Vitraux des femmes ouest
Compassion de Marie/Mère des Macchabées

Ce diptyque met en évidence les liens entre la Compassion de Marie et, à sa gauche, la mère des Macchabées. Les Macchabées sont une famille juive de l’Ancien Testament, et un élément central de la révolte du peuple juif contre la dominance grecque.

C’est de sept fils et d’une mère que sont composés les Macchabées, et leur rôle primordial dans la résistance juive ainsi que leur subséquent martyre sont relatés dans le deuxième Livre des Macchabées. Les noms des membres de la famille ne sont pas mentionnés dans cet ouvrage, mais des légendes ultérieures feront usage des noms « Hannah » et « Solomonia » pour la mère. Après avoir refusé de manger de la viande de porc, prohibée par la Torah, les sept jeunes de la famille sont condamnés à mort par le roi grec Antiochus. La mère des Macchabées meurt après avoir vu, un à un, ses sept fils être torturés et périr : le martyre des Macchabées. La phrase « Mon fils ne craint pas ce bourreau » est illustrée dans l’œuvre de Labouret, une référence à la résistance de la famille Macchabée face à la persécution. Dans le vitrail, la mère tient dans sa main un rameau d’olivier, qui renvoie à cette phrase issue du Livre des Macchabées : « Tu es comme un olivier chargé de fruits dans la demeure de Dieu ». Cette citation invoque la sagesse, la compassion et la vertu de la mère des Macchabées.
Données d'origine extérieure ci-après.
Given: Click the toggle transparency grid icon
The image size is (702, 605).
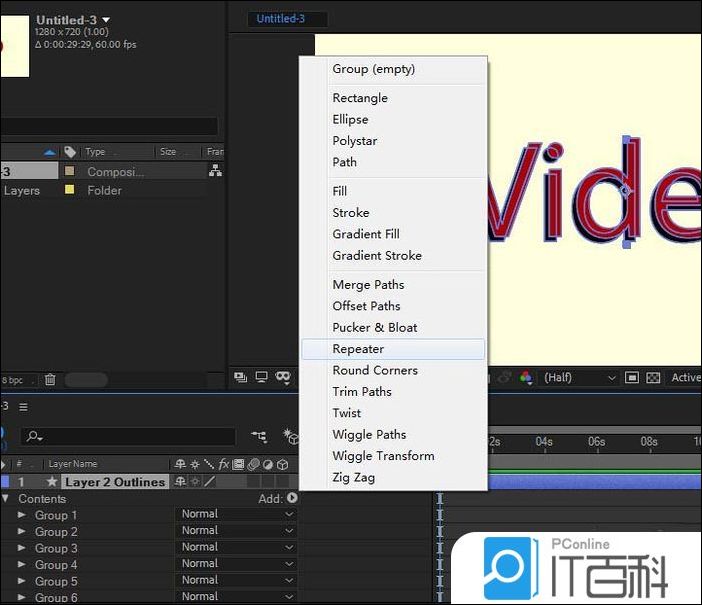Looking at the screenshot, I should (653, 378).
La Compassion de Marie est le moment lors duquel elle se tient debout près de la croix où son fils crucifié agonise. La compassion qui lui est associée provient de la façon dont elle ressent la souffrance de Jésus. « Près de la croix se tenait sa mère », soit la phrase représentée sur le vitrail de Labouret, se réfère très visiblement à cet événement. Marie et la mère des Macchabées se rejoignent donc dans leur douleur et leur compassion ; chacune d’entre elles aura à être témoin de la mort d’un fils, et chacune d’entre elles ressentira, dans sa pleine étendue, la souffrance de sa progéniture.